Organizations wanting Ethernet services usually need a fibre optic connection to a service provider, often available only in limited areas in cities.
But Radiant Communications Corp. has initiated Ethernet over standard copper lines, which it says widely broadens the number of customers who can take advantage of high speed frame-based networking.
“It gives us a way of reaching customers who might otherwise not have fibre available to them and deliver either a high quality Internet or MPLS private networking service,” said Adrian Byram, the Vancouver-based company’s chief technology officer.
Byram, pictured, estimates fibre optic is only available to some 5,000 businesses in the Toronto area, compared to 40,000 copper connections.
Radiant has been quietly offering its SureLink Business Ethernet service to customers for several months in Toronto and Vancouver but has only just publicly announced its availability.
The provider claims SureLink offers twice the speed of a T1 line at two-thirds the price.
In addition to spreading the availability to customers further from the downtown areas – for example, it will soon be available in Hamilton, Ont., some 100 km. west of Toronto – SureLink will be soon offered in Calgary, Edmonton and Ottawa.
Radiant is promising duplexed speeds – that is uplink and downlink – of between 3 Megabits per second and 20 Mbps, depending on price, with a 99.9 per cent guarantee on the uptime. For example, the 3 Mbps services costs $399 a month while the 20 Mbps service costs $1,199 a month.

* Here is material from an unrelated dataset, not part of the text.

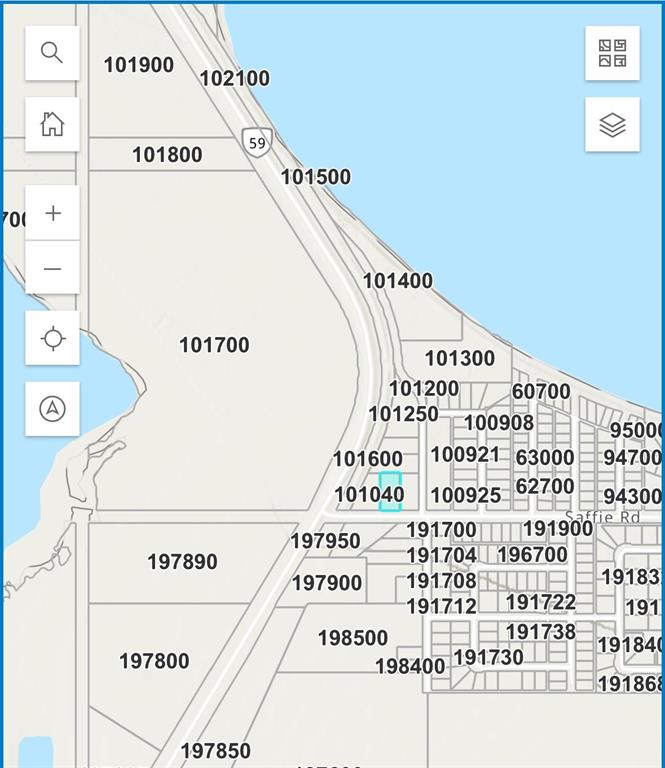Zoom out with the minus button
Viewport: 665px width, 768px height.
click(x=52, y=268)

There are 6, 10 and 15 Mbps options.
The price includes a four-port Ethernet terminator which plugs into a customer’s router.

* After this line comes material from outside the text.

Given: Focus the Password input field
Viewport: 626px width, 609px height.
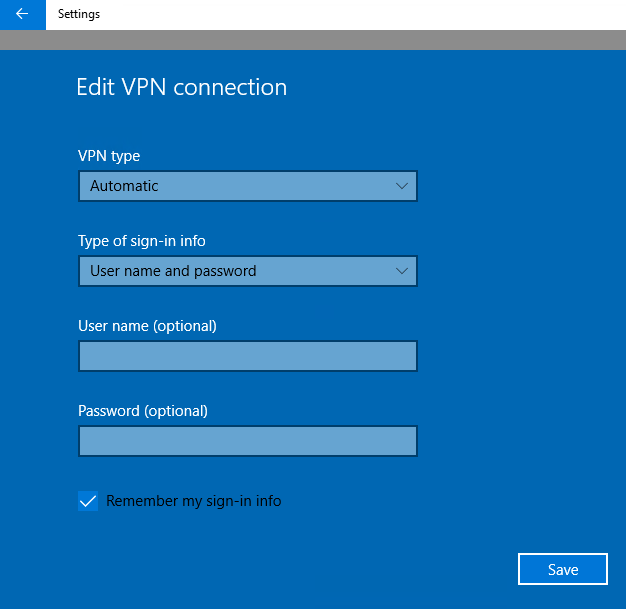Looking at the screenshot, I should (248, 441).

To accomplish what some call first mile Ethernet, Radiant installs the MALC 723 multiservice access platform with Gigabit Ethernet connections from Zhone Technologies Inc. of Oakland, Calif. into central offices of phone companies.
“The beauty of this is it uses multiple pairs (of loops) so even if one pair dies, service continues to operate,” Byram said, although admittedly at a slower speed.
Unlike ADSL, which is asymmetric, the service gives equal upload and download speeds.
Early adopters include companies who not only don’t have fibre connectivity, or want to pay for it, but who also need to upload large files. These include an architecture firm, a media company shipping video files and a retailer. It also includes hotel, Bryam said, to get better Internet connectivity for guests than DSL provides.
Radiant says SureLink has latency of equal to or less than 15ms, packet loss of less than 0.1 per cent and jitter equal to or less than 3ms in the Toronto and Vancouver areas.
Enterprises could also use SureLink for connectivity insurance, Byram said. “One of the benefits of it is its completely separate from the optical fibre network, so we’ve installed it in a couple of places as a backup.”
Radiant also offers a range of other IP-based data communications services.